Maintaining the status of waters defined as high-/good-quality and improving the status of moderate quality waters will be integral to safeguarding future agricultural practices including the nitrates derogation.

This view was a key point of focus at the recent launch of the Better Farming for Water campaign.

Led by Teagasc, the campaign was developed under the direction of Minister for Agriculture, Food and the Marine Charlie McConalogue.

The minister requested Teagasc to “lead a multi-actor (all stakeholders) water quality advisory campaign to deliver clear, simple and positive messages to enhance farmers, as well as the broader agri-food industry’s understanding of the agricultural pressures on water quality and the need for improvement”.

The seven-year campaign launched by Teagasc, in collaboration with farm sector stakeholders, seeks to improve the quality of “every single waterbody”.

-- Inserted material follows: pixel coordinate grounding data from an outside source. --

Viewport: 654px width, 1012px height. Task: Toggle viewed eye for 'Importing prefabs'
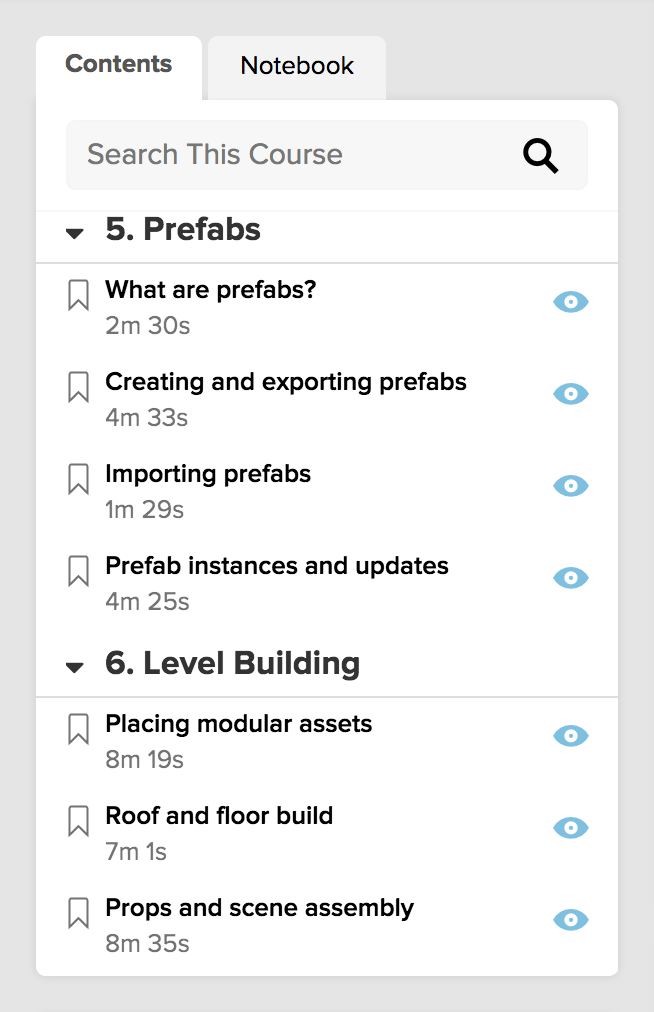(571, 485)
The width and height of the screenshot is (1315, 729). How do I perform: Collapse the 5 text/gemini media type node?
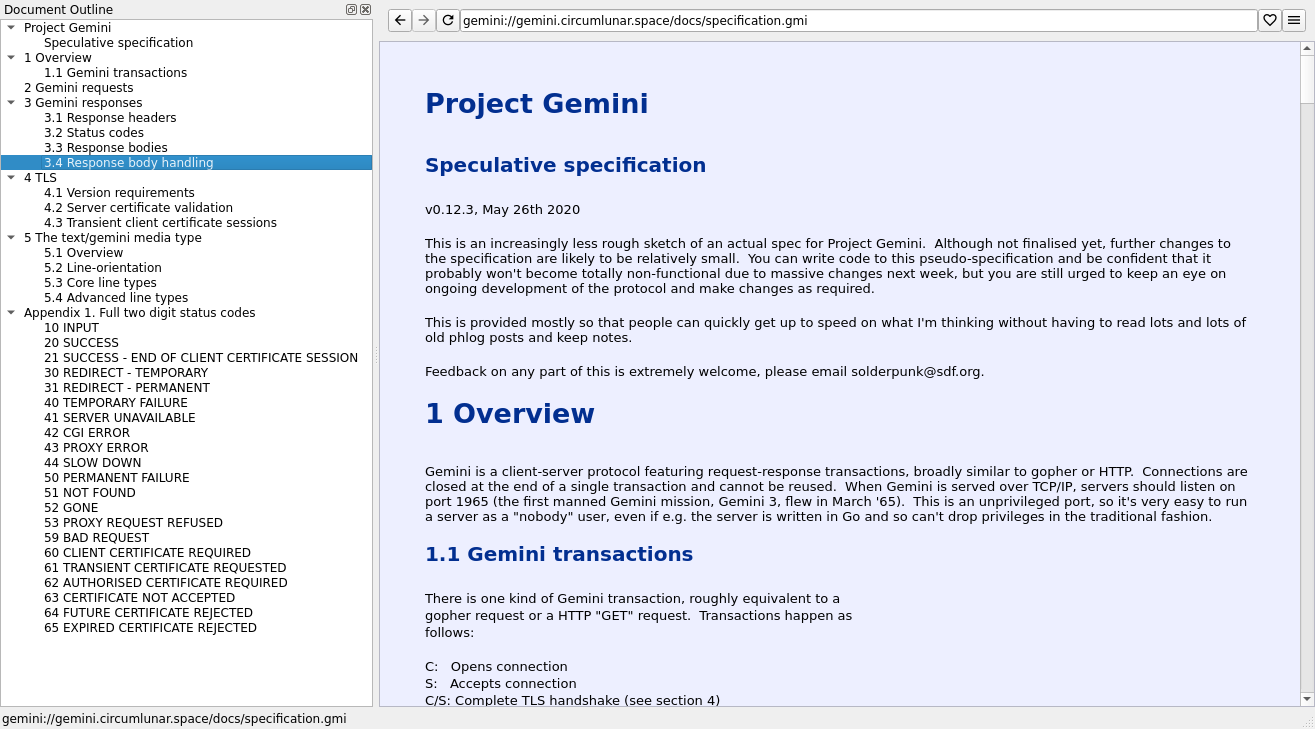(11, 238)
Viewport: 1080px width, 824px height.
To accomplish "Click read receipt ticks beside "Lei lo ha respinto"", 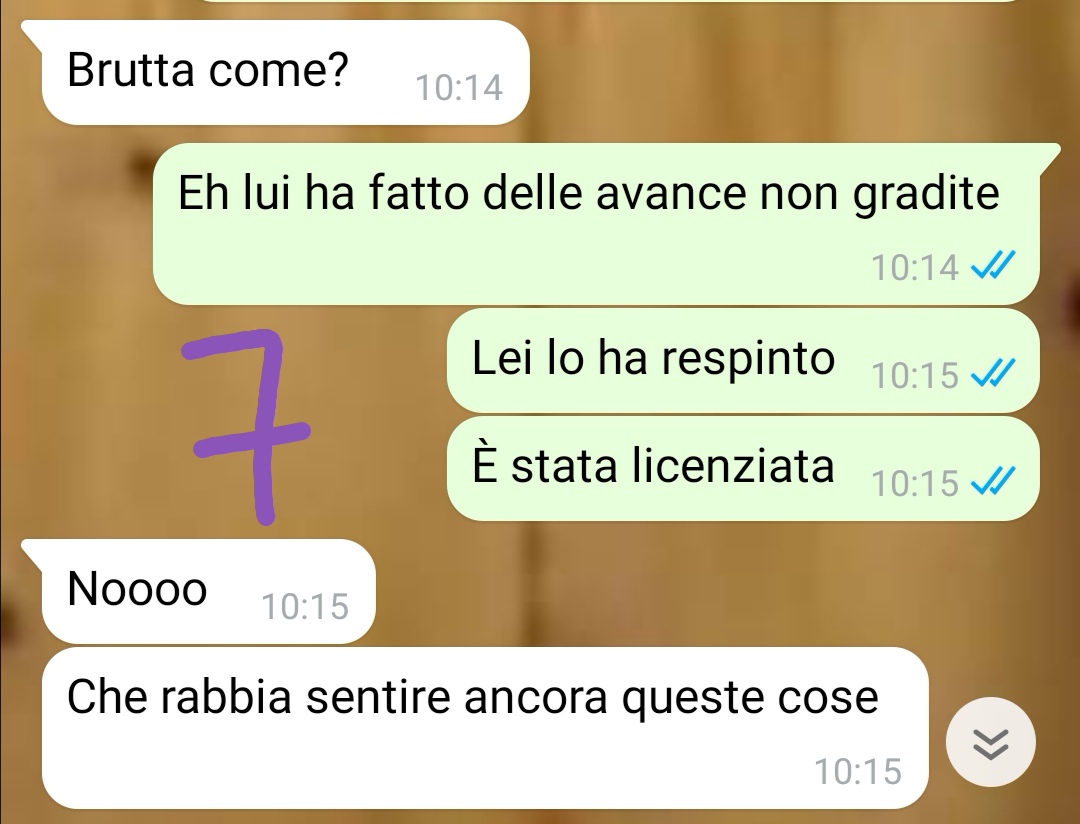I will coord(993,373).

It follows hot on the heels of the Farming for Water European Innovation Partnership (EIP) project, which was launched in March with funding of €50m.

It also aims to build on work through programmes such as the Agricultural Catchments Programme (ACP), Agricultural Sustainability Support and Advisory Programme (ASSAP), Waters of Life, Blue Dot Catchments, Slaney Project, Agri-Climate Rural Environment Scheme (ACRES) and more.

Eight actions

The campaign will focus on eight key actions which are outlined below along with the objective of each:

1 Reduce purchased nitrogen (N) and phosphorus (P) surplus per hectare.

2 Ensure soil fertility is optimal for lime, phosphorus and potassium.

3 Ensure application of fertiliser and organic manure at appropriate times and conditions.

4 Have sufficient slurry and soiled water storage capacity.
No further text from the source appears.